■ DATA FOR PROCESSING
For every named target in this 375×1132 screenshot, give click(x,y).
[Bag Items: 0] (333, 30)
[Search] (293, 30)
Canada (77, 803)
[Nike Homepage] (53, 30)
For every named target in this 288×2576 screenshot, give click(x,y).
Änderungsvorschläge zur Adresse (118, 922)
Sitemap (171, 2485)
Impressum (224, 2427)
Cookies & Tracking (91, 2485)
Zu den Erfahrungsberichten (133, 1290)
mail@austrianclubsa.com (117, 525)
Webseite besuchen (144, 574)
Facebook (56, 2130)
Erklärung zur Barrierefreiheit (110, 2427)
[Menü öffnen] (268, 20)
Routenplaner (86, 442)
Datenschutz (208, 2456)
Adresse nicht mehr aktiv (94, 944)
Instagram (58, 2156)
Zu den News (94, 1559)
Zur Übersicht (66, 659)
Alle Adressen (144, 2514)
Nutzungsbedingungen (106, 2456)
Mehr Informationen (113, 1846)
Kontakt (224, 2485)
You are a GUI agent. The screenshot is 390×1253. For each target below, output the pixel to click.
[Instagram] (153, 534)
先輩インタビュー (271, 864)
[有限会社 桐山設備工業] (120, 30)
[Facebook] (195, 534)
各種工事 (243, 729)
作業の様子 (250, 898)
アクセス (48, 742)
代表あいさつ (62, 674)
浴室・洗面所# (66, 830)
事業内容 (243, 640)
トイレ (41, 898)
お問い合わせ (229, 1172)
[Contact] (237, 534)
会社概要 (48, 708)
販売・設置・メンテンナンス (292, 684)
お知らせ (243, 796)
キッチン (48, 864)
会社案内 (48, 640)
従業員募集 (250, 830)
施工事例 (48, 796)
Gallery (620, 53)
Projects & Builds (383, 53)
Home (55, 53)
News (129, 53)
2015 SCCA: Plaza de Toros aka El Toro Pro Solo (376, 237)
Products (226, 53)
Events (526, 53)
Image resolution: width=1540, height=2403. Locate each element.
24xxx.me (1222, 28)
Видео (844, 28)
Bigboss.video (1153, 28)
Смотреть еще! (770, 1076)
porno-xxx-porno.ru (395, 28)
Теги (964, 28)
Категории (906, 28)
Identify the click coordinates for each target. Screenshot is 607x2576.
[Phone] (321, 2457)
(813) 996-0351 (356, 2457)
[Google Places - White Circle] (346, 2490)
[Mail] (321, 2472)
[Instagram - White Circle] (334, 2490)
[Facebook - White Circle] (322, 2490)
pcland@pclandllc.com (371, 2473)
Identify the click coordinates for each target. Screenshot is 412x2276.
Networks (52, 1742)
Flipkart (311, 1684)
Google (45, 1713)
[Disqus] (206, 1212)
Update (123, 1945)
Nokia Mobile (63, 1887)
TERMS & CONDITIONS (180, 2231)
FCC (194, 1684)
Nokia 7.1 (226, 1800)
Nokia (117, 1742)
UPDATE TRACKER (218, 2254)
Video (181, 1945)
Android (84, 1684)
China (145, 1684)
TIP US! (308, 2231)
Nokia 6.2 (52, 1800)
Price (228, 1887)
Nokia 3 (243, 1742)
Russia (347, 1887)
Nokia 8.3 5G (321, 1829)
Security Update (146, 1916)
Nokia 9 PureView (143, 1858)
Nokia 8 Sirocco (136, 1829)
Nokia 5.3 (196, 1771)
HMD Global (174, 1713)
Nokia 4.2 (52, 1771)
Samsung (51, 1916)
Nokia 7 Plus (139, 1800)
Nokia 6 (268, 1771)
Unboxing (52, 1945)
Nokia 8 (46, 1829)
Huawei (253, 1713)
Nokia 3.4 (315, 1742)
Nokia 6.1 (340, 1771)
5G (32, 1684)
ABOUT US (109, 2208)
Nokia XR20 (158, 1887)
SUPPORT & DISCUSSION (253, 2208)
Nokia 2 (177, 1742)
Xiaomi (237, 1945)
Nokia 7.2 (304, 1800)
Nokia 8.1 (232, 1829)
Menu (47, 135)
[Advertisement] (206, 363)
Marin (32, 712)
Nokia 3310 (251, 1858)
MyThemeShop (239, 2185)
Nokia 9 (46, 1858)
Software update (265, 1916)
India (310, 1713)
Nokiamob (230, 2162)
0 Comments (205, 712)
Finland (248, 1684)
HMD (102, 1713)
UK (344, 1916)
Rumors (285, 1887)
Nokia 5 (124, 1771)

■ WHAT IS EXPECTED
Every line from the line containing "Facebook (56, 2130)" through the line containing "Смотреть еще! (770, 1076)" in the records above must be retyped exactly. Leave out the rest.

■ OUTPUT FOR THIS TASK
Facebook (56, 2130)
Erklärung zur Barrierefreiheit (110, 2427)
[Menü öffnen] (268, 20)
Routenplaner (86, 442)
Datenschutz (208, 2456)
Adresse nicht mehr aktiv (94, 944)
Instagram (58, 2156)
Zu den News (94, 1559)
Zur Übersicht (66, 659)
Alle Adressen (144, 2514)
Nutzungsbedingungen (106, 2456)
Mehr Informationen (113, 1846)
Kontakt (224, 2485)
You are a GUI agent. The screenshot is 390×1253. For each target below, output the pixel to click.
[Instagram] (153, 534)
先輩インタビュー (271, 864)
[有限会社 桐山設備工業] (120, 30)
[Facebook] (195, 534)
各種工事 (243, 729)
作業の様子 (250, 898)
アクセス (48, 742)
代表あいさつ (62, 674)
浴室・洗面所# (66, 830)
事業内容 (243, 640)
トイレ (41, 898)
お問い合わせ (229, 1172)
[Contact] (237, 534)
会社概要 (48, 708)
販売・設置・メンテンナンス (292, 684)
お知らせ (243, 796)
キッチン (48, 864)
会社案内 (48, 640)
従業員募集 (250, 830)
施工事例 (48, 796)
Gallery (620, 53)
Projects & Builds (383, 53)
Home (55, 53)
News (129, 53)
2015 SCCA: Plaza de Toros aka El Toro Pro Solo (376, 237)
Products (226, 53)
Events (526, 53)
Image resolution: width=1540, height=2403. Locate each element.
24xxx.me (1222, 28)
Видео (844, 28)
Bigboss.video (1153, 28)
Смотреть еще! (770, 1076)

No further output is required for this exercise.